*Problem to work on:*
Although the data below contains pictures, please reproduce only its words, exactly.

##### Exercise input

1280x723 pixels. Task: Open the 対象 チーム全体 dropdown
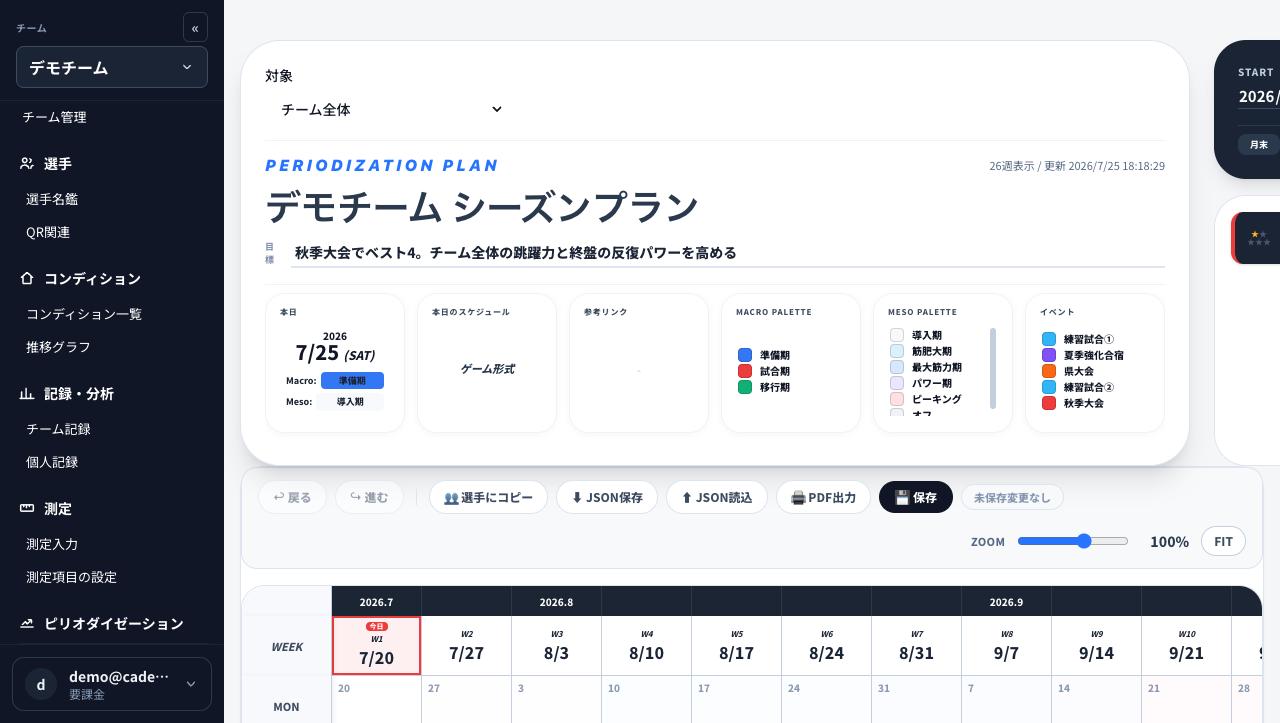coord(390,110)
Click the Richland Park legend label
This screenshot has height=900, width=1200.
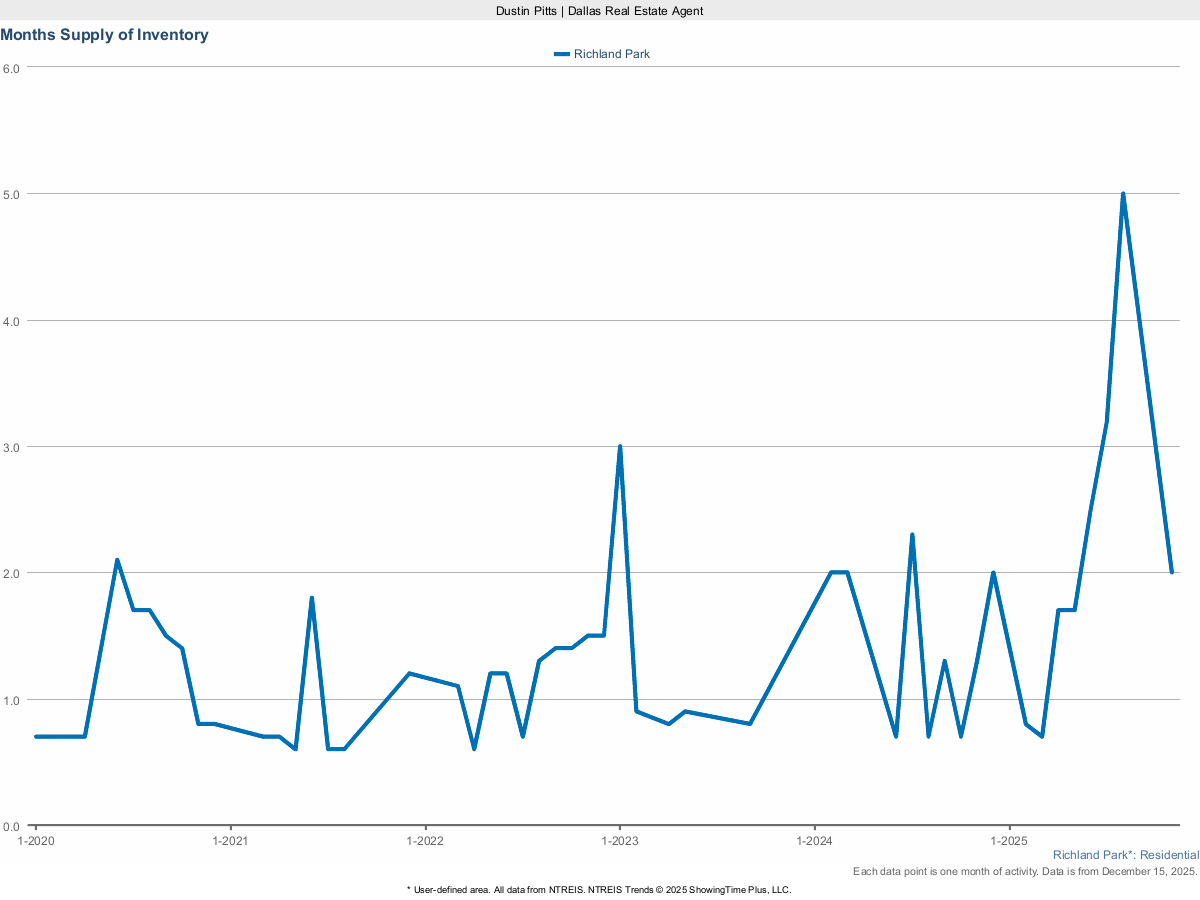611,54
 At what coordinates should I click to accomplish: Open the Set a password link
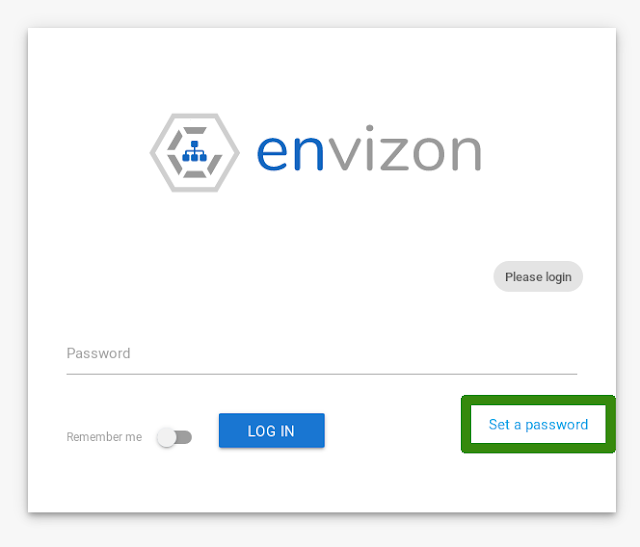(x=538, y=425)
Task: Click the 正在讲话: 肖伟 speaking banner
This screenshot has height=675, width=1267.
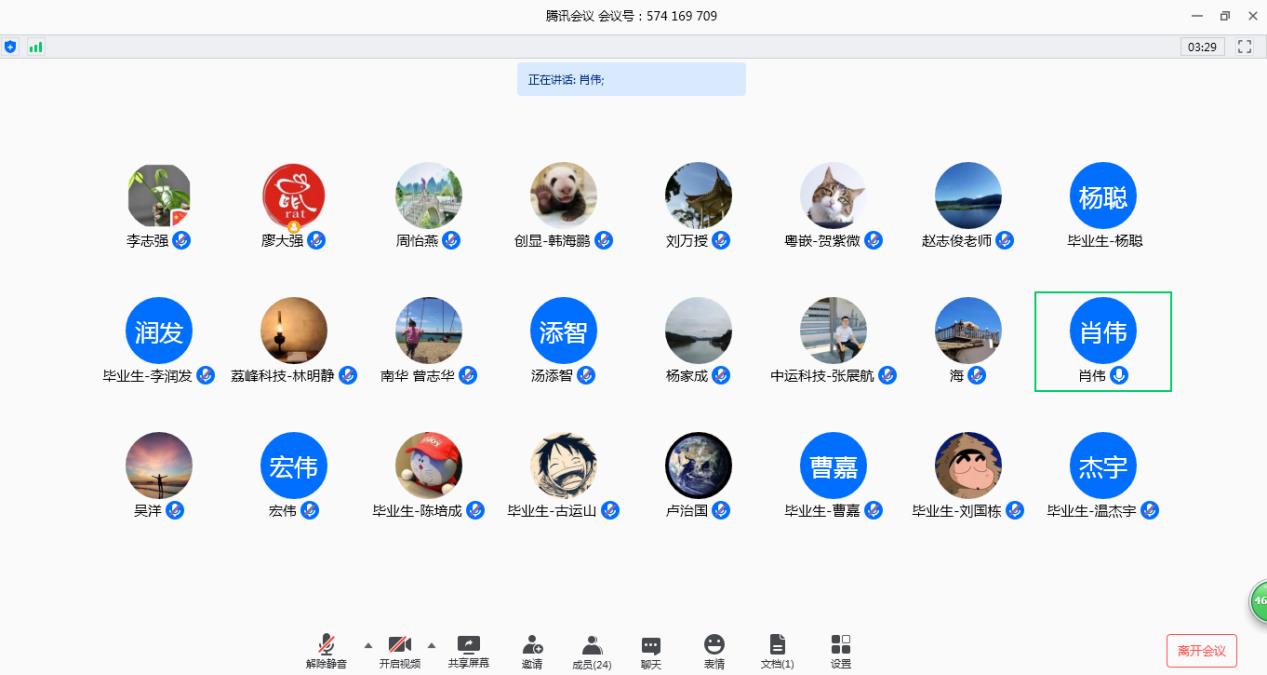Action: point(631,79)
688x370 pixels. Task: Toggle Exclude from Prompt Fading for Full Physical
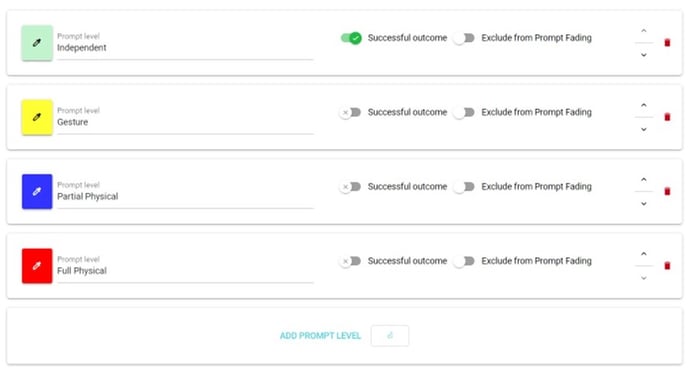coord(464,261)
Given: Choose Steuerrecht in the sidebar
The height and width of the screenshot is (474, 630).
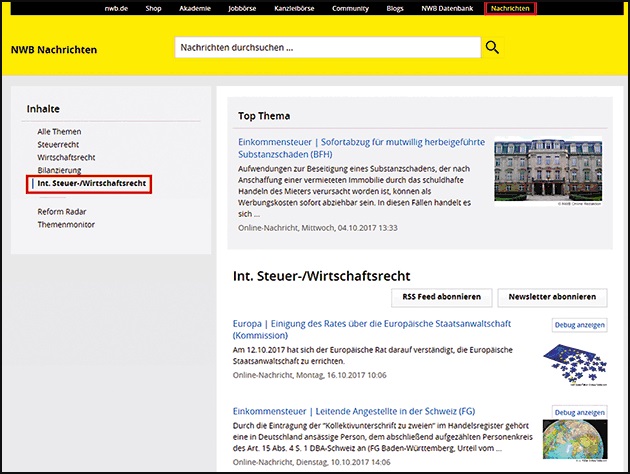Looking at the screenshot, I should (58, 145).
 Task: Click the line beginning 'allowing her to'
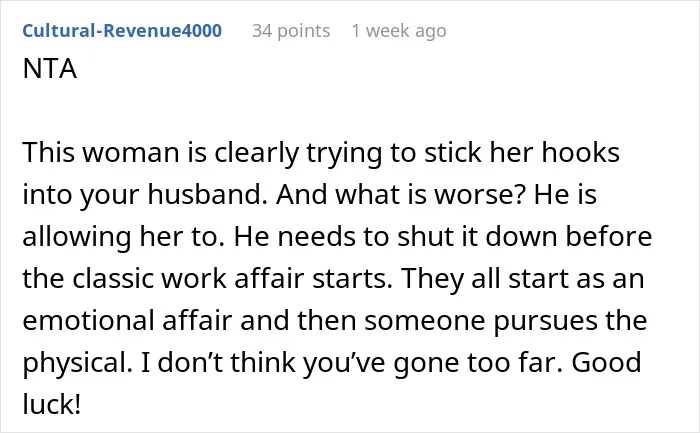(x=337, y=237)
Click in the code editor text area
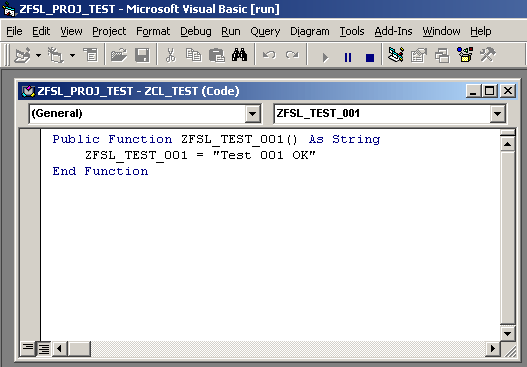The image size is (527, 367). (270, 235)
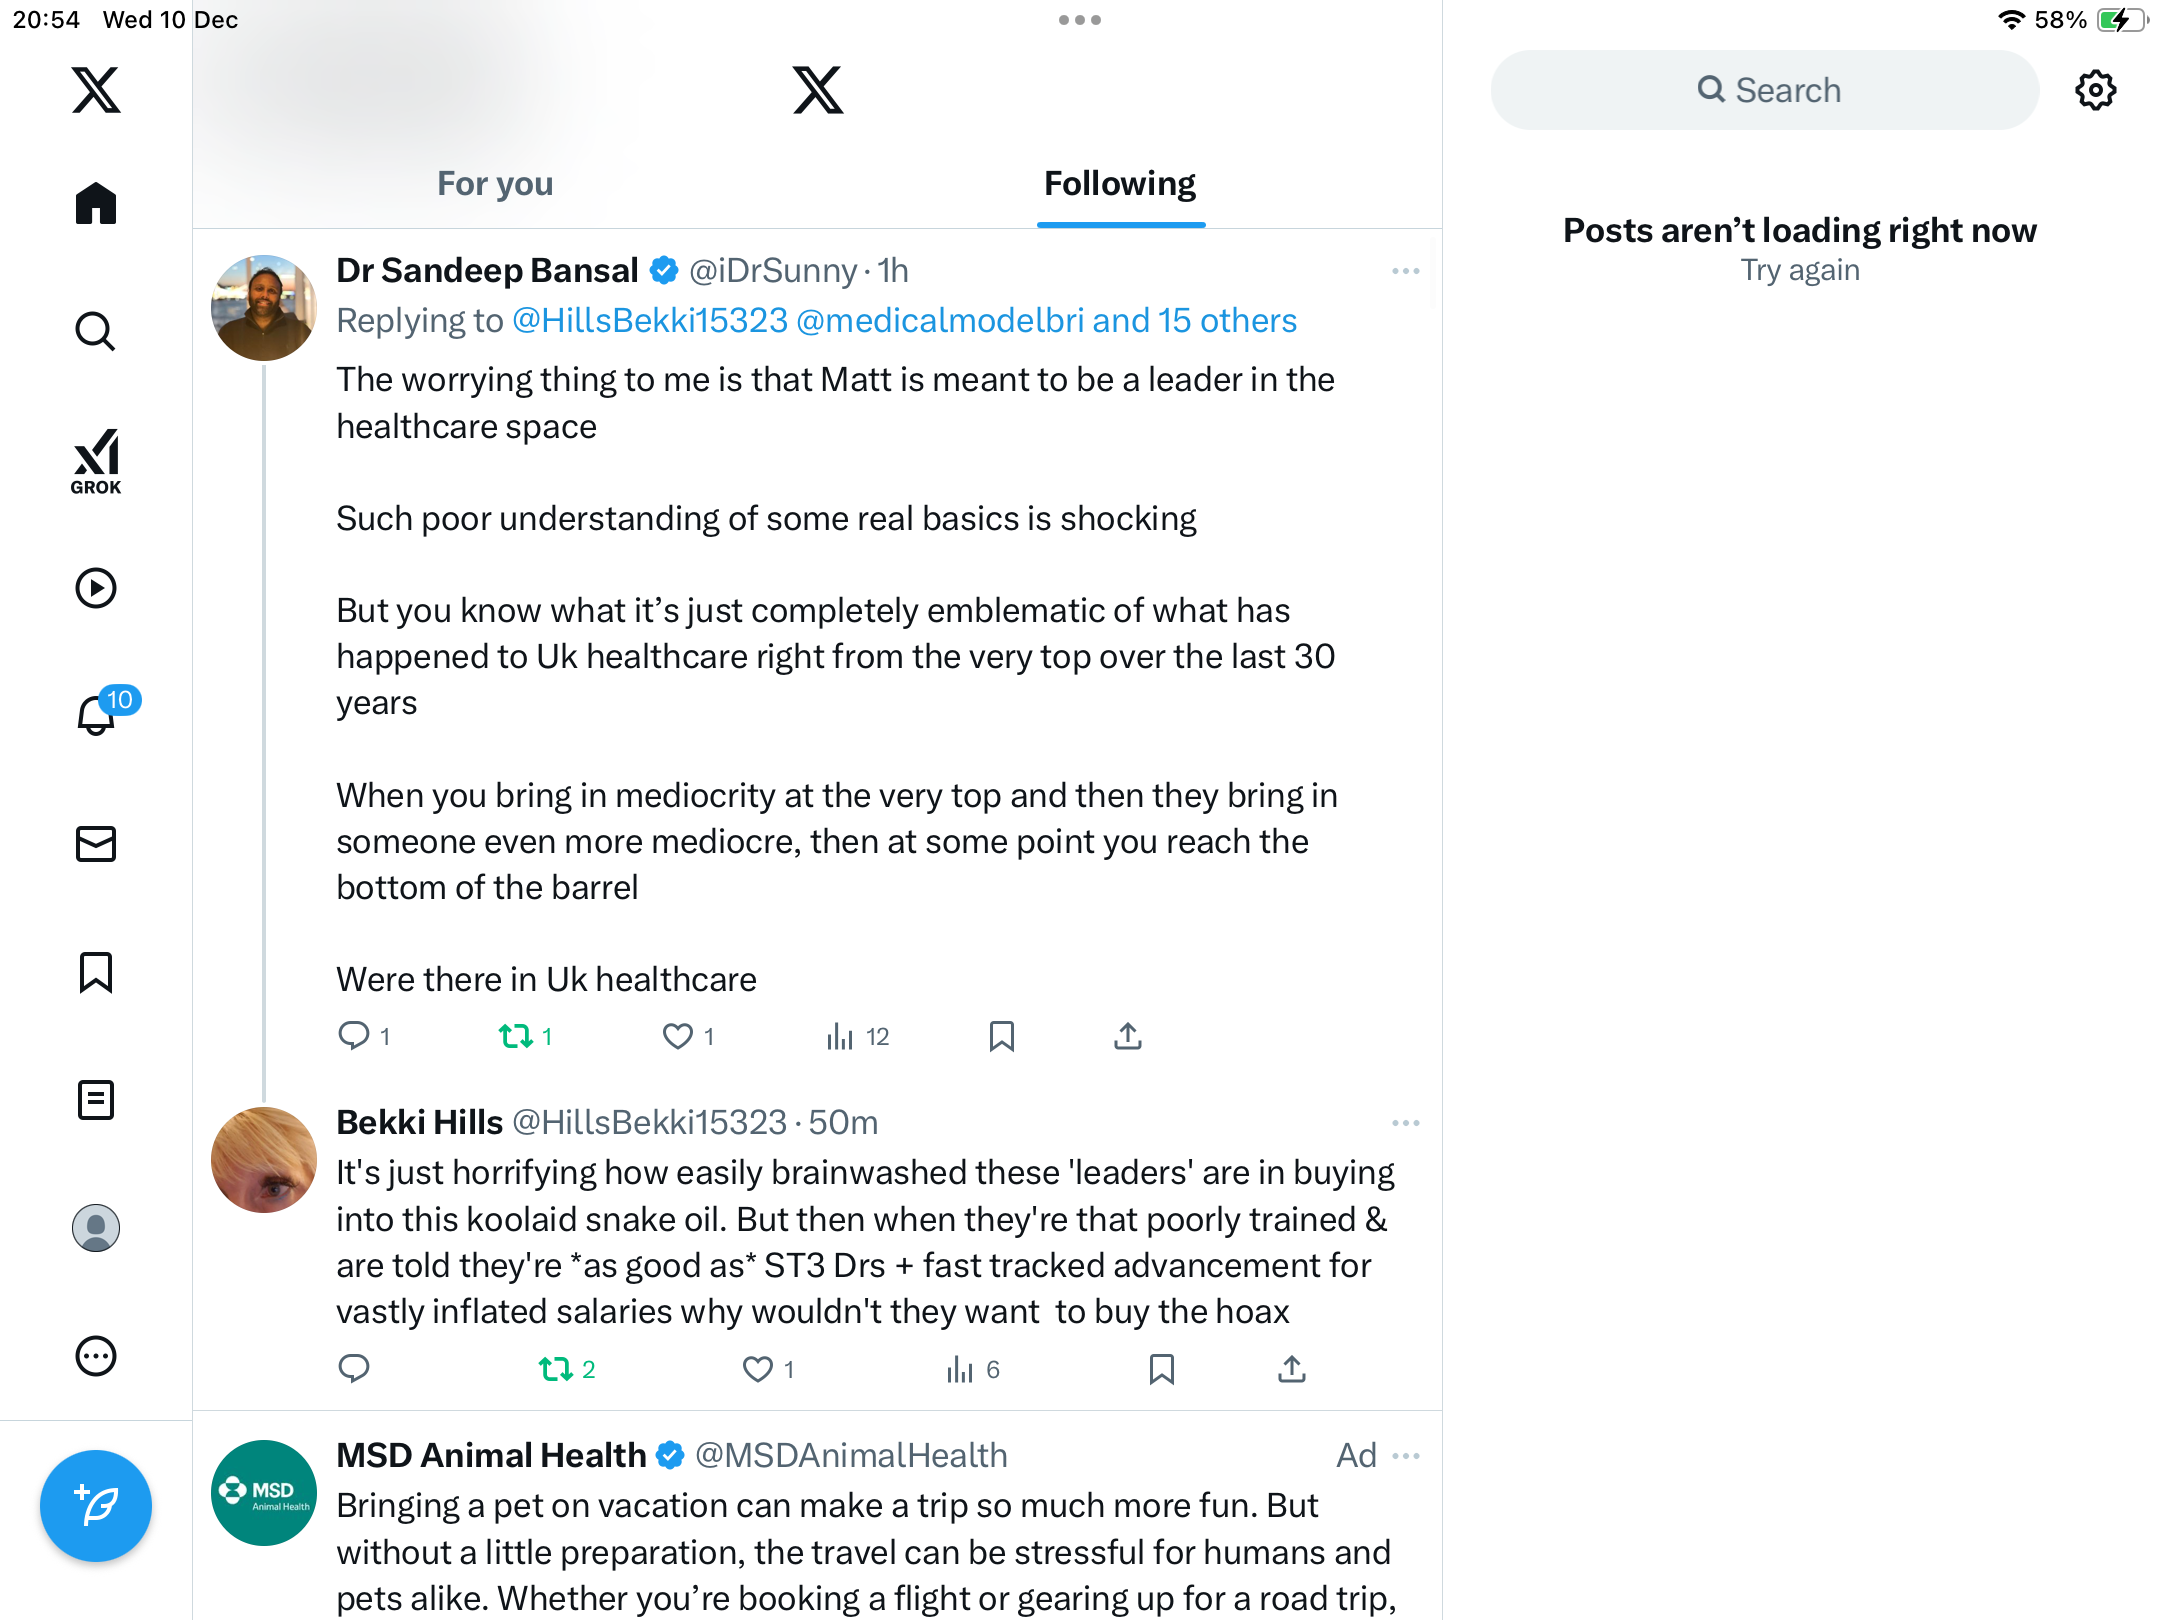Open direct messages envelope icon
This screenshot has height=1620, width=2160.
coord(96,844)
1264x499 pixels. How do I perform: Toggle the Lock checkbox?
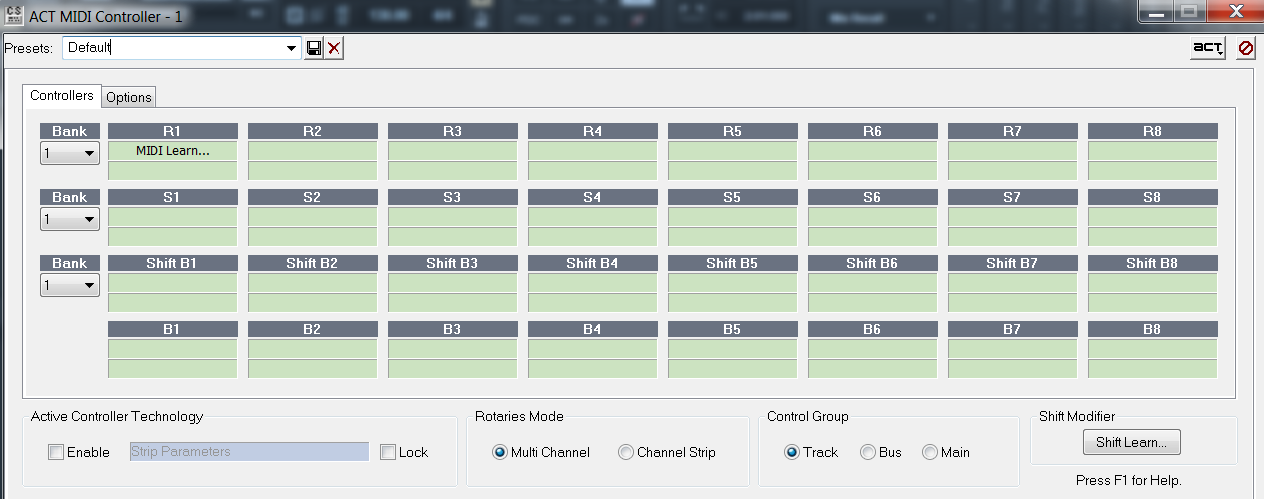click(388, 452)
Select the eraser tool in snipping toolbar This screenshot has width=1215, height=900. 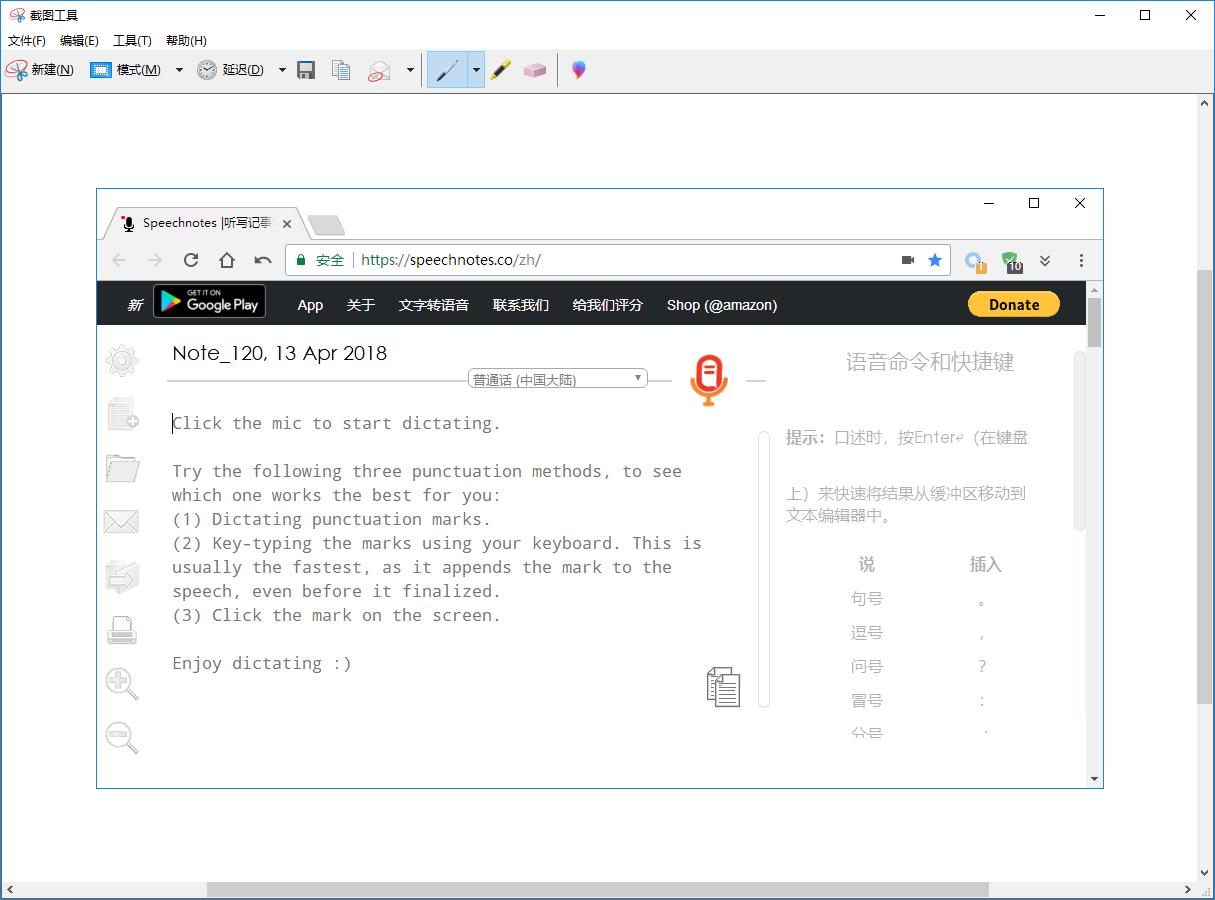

##########

*Solved problem:*
1280x723 pixels. Task: Open the 対象 チーム全体 dropdown
coord(390,110)
Click the Richland Park legend label
This screenshot has height=900, width=1200.
611,54
 At what coordinates should I click to accomplish: Open the Set a password link
(x=538, y=425)
Task: Click the 正在讲话: 肖伟 speaking banner
This screenshot has height=675, width=1267.
Action: point(631,79)
688x370 pixels. Task: Toggle Exclude from Prompt Fading for Full Physical
coord(464,261)
Given: Choose Steuerrecht in the sidebar
The height and width of the screenshot is (474, 630).
Looking at the screenshot, I should (58, 145).
 Task: Click the line beginning 'allowing her to'
(x=337, y=237)
Click in the code editor text area
The image size is (527, 367). (270, 235)
Open direct messages envelope icon
This screenshot has height=1620, width=2160.
coord(96,844)
1264x499 pixels. How do I perform: Toggle the Lock checkbox?
click(388, 452)
Select the eraser tool in snipping toolbar This screenshot has width=1215, height=900. 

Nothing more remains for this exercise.